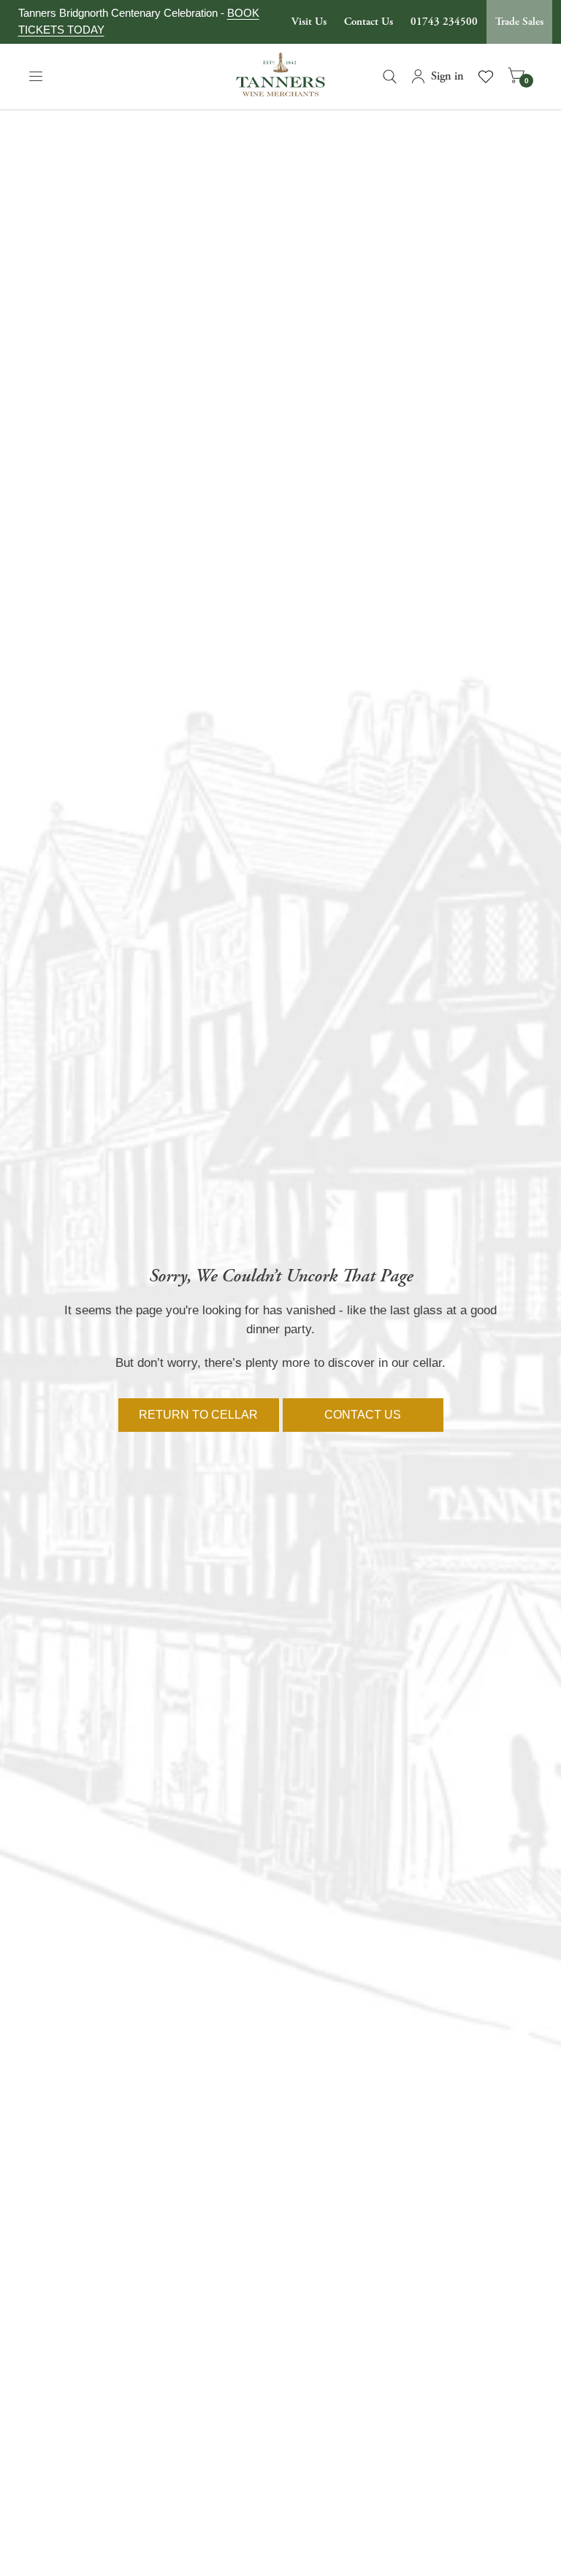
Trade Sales (519, 21)
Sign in (447, 76)
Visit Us (309, 21)
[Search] (389, 77)
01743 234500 (444, 21)
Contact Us (368, 21)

(What is being asked): Each record must be set down again without alteration, and no picture may be carried over.

(Answer space):
Trade Sales (519, 21)
Sign in (447, 76)
Visit Us (309, 21)
[Search] (389, 77)
01743 234500 (444, 21)
Contact Us (368, 21)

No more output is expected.